● **How to complete this task**: The full set of entries is to be printed exactly, with pictures excluded.

● **Record excerpts**:
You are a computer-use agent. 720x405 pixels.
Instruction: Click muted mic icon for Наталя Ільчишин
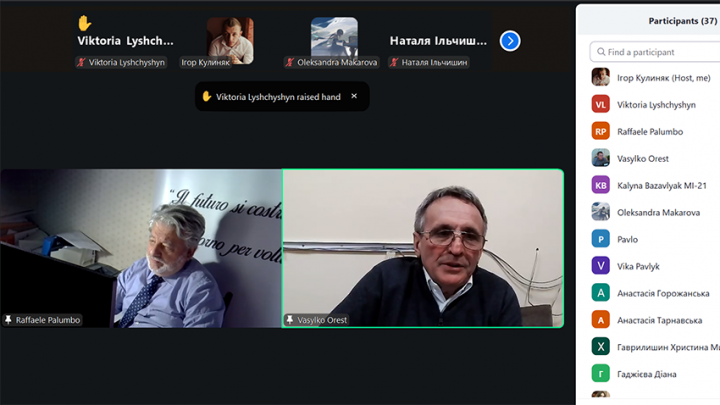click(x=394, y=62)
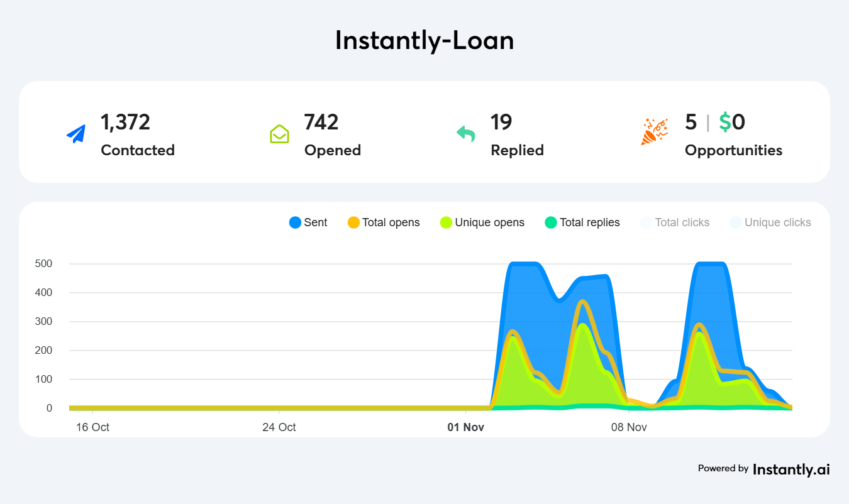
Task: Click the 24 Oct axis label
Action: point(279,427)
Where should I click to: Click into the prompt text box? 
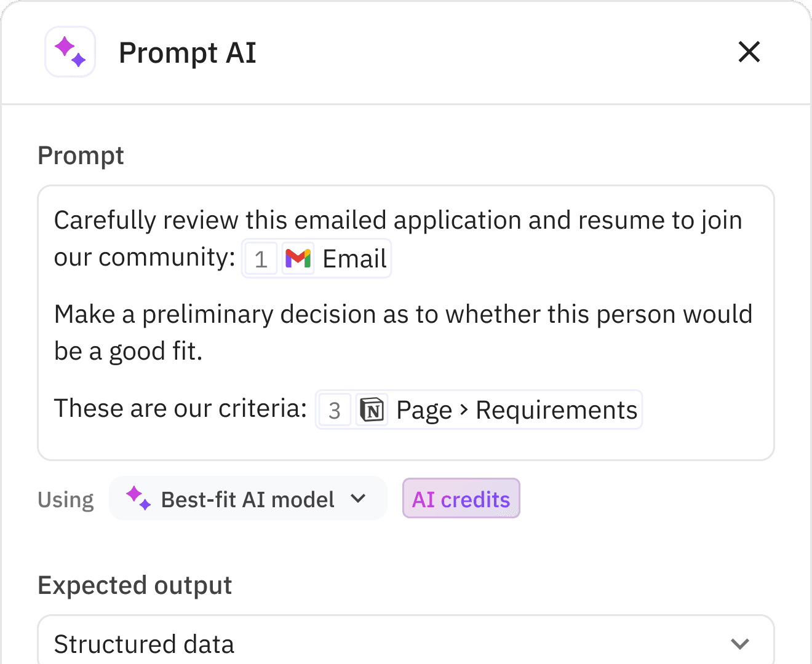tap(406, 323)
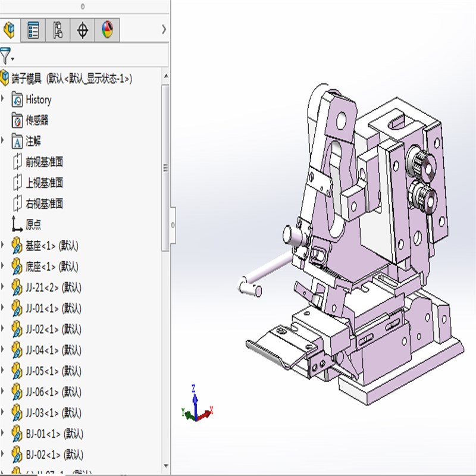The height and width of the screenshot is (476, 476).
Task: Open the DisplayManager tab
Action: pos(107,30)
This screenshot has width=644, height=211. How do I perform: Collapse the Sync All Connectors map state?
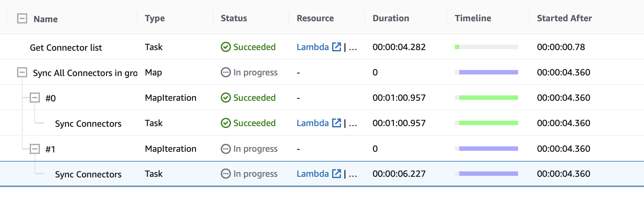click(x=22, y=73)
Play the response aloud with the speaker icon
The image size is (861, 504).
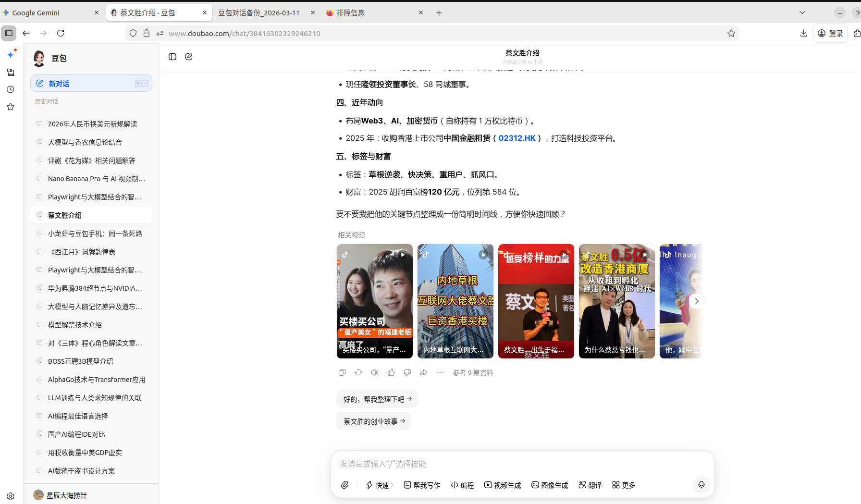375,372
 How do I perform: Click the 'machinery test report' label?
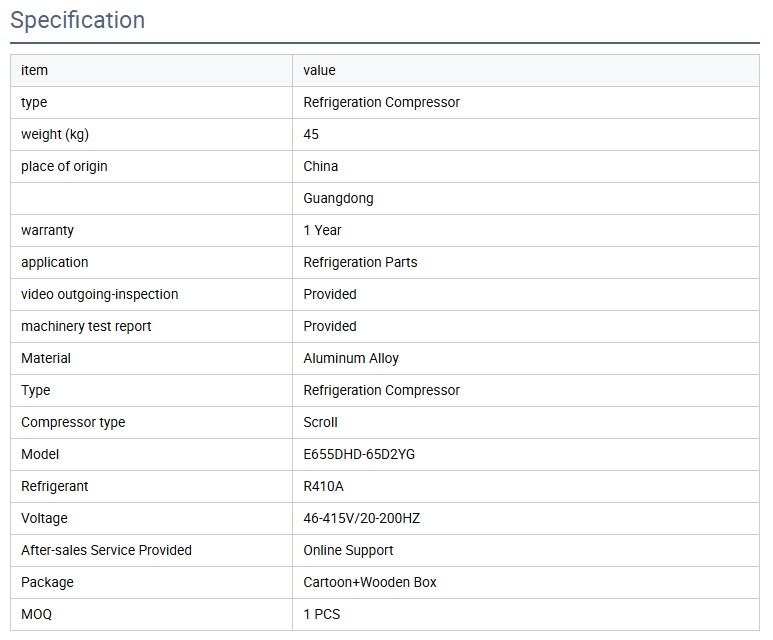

● **Answer area**:
You are a computer-use agent. 720x405 pixels.
Instruction: Click muted mic icon for Наталя Ільчишин
click(x=394, y=62)
Task: Click the 24 Oct axis label
Action: point(279,427)
Where should I click to: Click into the prompt text box? 
tap(406, 323)
The height and width of the screenshot is (476, 476).
Task: Open the DisplayManager tab
Action: pos(107,30)
This screenshot has width=644, height=211. How do I perform: Collapse the Sync All Connectors map state?
click(x=22, y=73)
Play the response aloud with the speaker icon
The image size is (861, 504).
375,372
 How do I perform: Click the 'machinery test report' label?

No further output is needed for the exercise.